In short: References can be thought of as structs which don't have a default constructor, so all the same rules apply.

简而言之：引用可以被认为是没有默认构造函数的结构，因此所有相同的规则都适用。

1) Semantically, references don't have a default value. References can only be created by referencing something. References don't have a value to represent the absence of a reference.

1) 从语义上讲，引用没有默认值。引用只能通过引用某些东西来创建。引用没有表示没有引用的值。

2) When allocating an array of size X, program creates a collection of default-initialized objects. Since reference doesn't have a default value, creating such an array is semantically illegal.

2) 当分配一个大小为 X 的数组时，程序会创建一个默认初始化对象的集合。由于引用没有默认值，创建这样的数组在语义上是非法的。

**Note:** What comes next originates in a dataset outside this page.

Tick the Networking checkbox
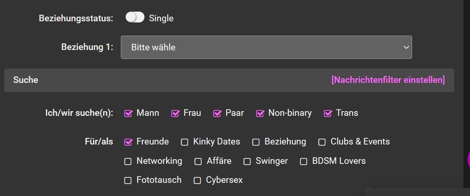The height and width of the screenshot is (196, 470). pyautogui.click(x=128, y=162)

This rule also applies to structs/classes which don't have a default constructor. The following code sample doesn't compile:

此规则也适用于没有默认构造函数的结构/类。以下代码示例无法编译：

struct Object
{
    Object(int value) { }
};

Object objects[1]; // Error: no appropriate default constructor available

You can get fairly close with this template struct. However, you need to initialize with expressions that are pointers to T, rather than T; and so, though you can easily make a 'fake_constref_array' similarly, you won't be able to bind that to rvalues as done in the OP's example ('8');

你可以相当接近这个模板结构。但是，您需要使用指向 T 而不是 T 的指针的表达式进行初始化；因此，尽管您可以类似地轻松制作 'fake_constref_array'，但您将无法像 OP 的示例 ('8') 中那样将其绑定到右值；

#include <stdio.h>

template<class T, int N> 
struct fake_ref_array {
   T * ptrs[N];
  T & operator [] ( int i ){ return *ptrs[i]; }
};

int A,B,X[3];

void func( int j, int k)
{
  fake_ref_array<int,3> refarr = { &A, &B, &X[1] };
  refarr[j] = k;  // :-) 
   // You could probably make the following work using an overload of + that returns
   // a proxy that overloads *. Still not a real array though, so it would just be
   // stunt programming at that point.
   // *(refarr + j) = k  
}

int
main()
{
    func(1,7);  //B = 7
    func(2,8);     // X[1] = 8
    printf("A=%d B=%d X = {%d,%d,%d}\n", A,B,X[0],X[1],X[2]);
        return 0;
}

--> A=0 B=7 X = {0,8,0}

--> A=0 B=7 X = {0,8,0}

When you store something in an array , its size needs to be known (since array indexing relies on the size). Per the C++ standard It is unspecified whether or not a reference requires storage, as a result indexing an array of references would not be possible.

当你在一个数组中存储一些东西时，它的大小需要知道（因为数组索引依赖于大小）。根据 C++ 标准 未指定引用是否需要存储，因此无法对引用数组进行索引。